Fear not! Informit.com is a free source of articles on the Web. So when it gets through editing and into production, it’ll be back online there and I’ll have a link to it on this site. Unfortunately, that’ll take at least a month. I’m not Informit’s only writer and there’s plenty of other content for them to get online. I’m still waiting for four articles I’ve written for them in the past month to appear online — three of them are of special interest to WordPress users.
But I thought I’d take a few moments to explain why I went through the bother of creating category feed links here. Read on to see if this technique might benefit you.
Why Category Feeds?
Without repeating too much of what’s in my Informit article, here’s the deal.
Everything I’ve read about successful blogging says that a blog must have a specific topic to succeed. If you visit my Web site or subscribe to my primary RSS feed, you know that I’m just not following that rule. My site/blog covers all kinds of topics: computing for Mac and Windows users, specific computer applications (Excel, Word, WordPress, QuickBooks), flying, writing, photography, stuff going on in my life, travel, blogging, productivity, and so on. It’s a hodgepodge of information and opinion and I seriously doubt whether everything I write about is of interest to anyone.
While I could start multiple blogs, each of which covers a specific topic, I’ve been there and done that and I didn’t like it one darn bit. Too much work to do, especially when it’s time to upgrade!
Fortunately certain topics are of interest to a lot of different people. One person might like what I write about WordPress while another might like what I write about flying. Neither of them care a bit about the other topic. They don’t want to subscribe to my main feed to get the tidbits that interest them. They might not even want to visit the site regularly to see what’s new and interesting for them. They stop by once or twice, read things they like, see things they don’t care about, and forget to come back.
I want to capture those visitors and keep them coming back for more. I figure that the best way to do that is to offer RSS feeds (also viewable as “Live Bookmarks” in Firefox — my browser of choice — and possibly other browsers) for every topic on the site. This way, people who want to follow certain topics I write about can do it without having to wade through the stuff they couldn’t care less about.
How WordPress Makes this Easy
WordPress makes it easy to publish category feeds — it does it automatically. All a reader has to do is know the URL for the automatically generated category feed. And all I’ve done is give it to them on a platter, by creating a link with the feed URL beside the category name in a post header.

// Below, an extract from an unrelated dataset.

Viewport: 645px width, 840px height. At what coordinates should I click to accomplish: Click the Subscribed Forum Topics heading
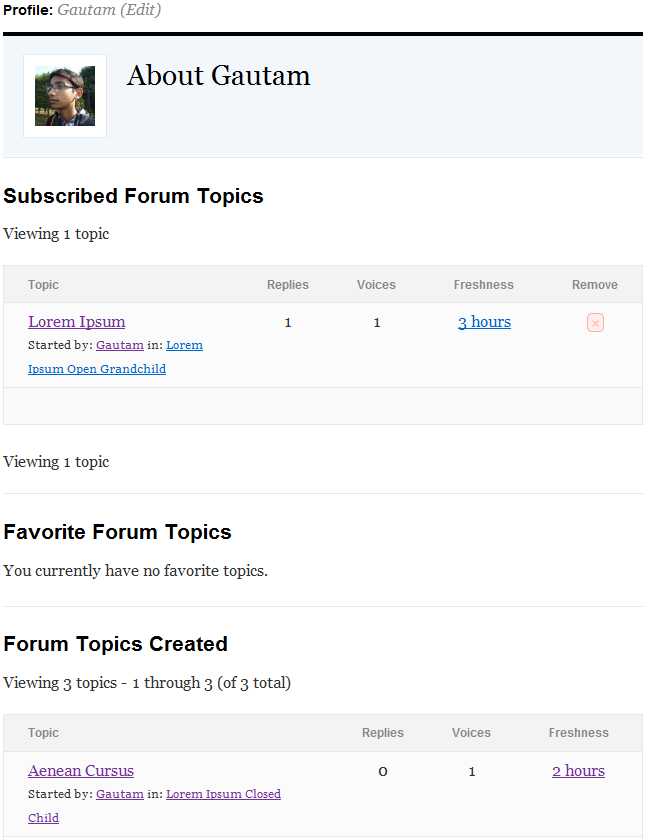pos(133,196)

My upcoming Informit article goes into the how-to aspect of this in some detail, with the code I used to make it happen. Copyright agreements prevent me from repeating that code, which is the main content of the article, here. (Sorry, but I do write for a living, which means I need to get paid for my work sometimes.)

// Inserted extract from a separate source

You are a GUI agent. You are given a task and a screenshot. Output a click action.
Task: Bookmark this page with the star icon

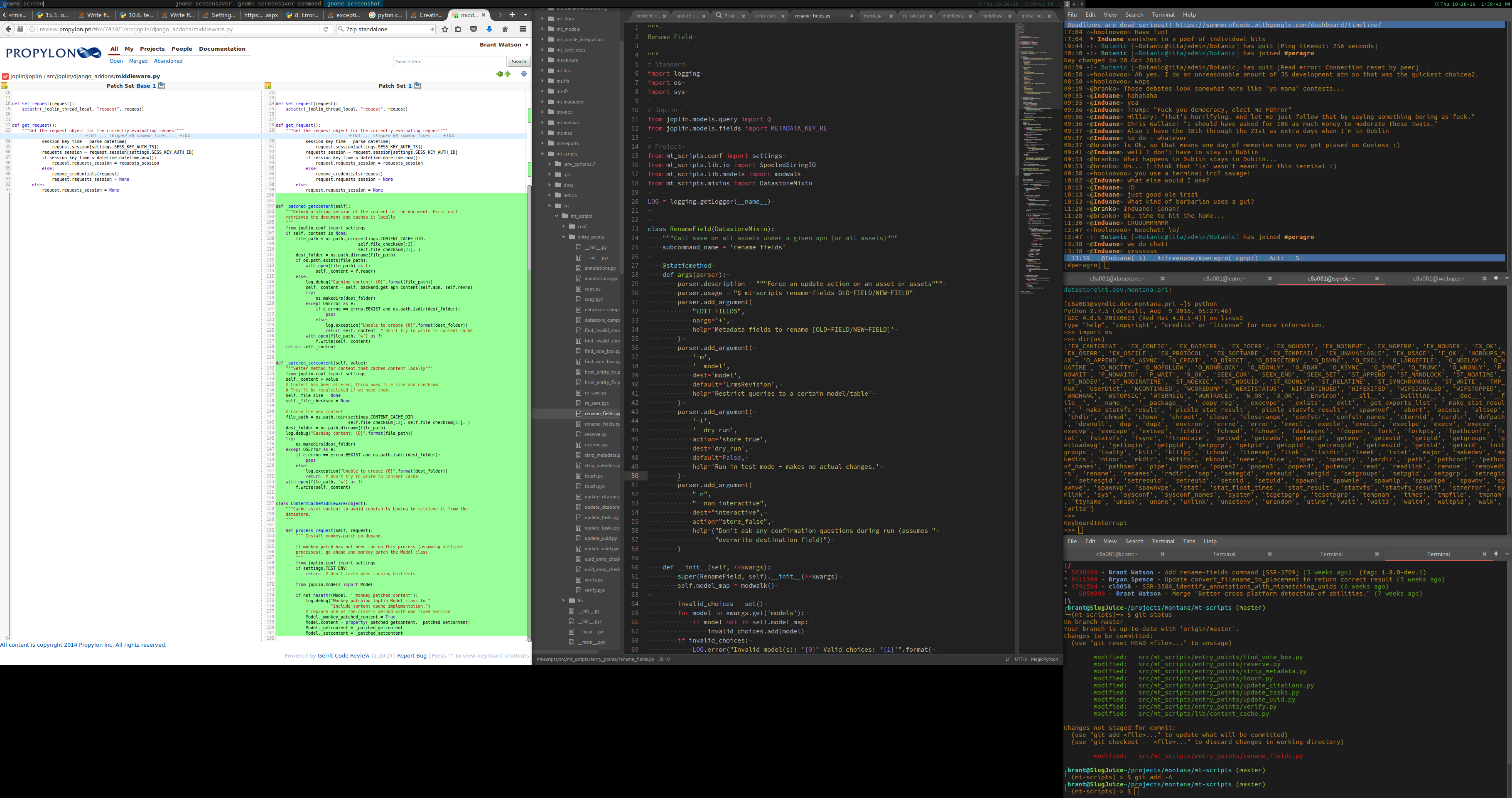(444, 29)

I did write an article some time ago that explained how to create an RSS feed page like the one on my site: “How to Create a WordPress RSS Feed Page.” As that article explains, you can use the wp_list_cats tag to include your RSS feed link for a category in parentheses after the category name. That’s handy on an RSS feed page like the one I wrote about, as well as in sidebar listings of categories. For most folks, that’ll be enough.
I used a more “in your face” approach. I just hope it works.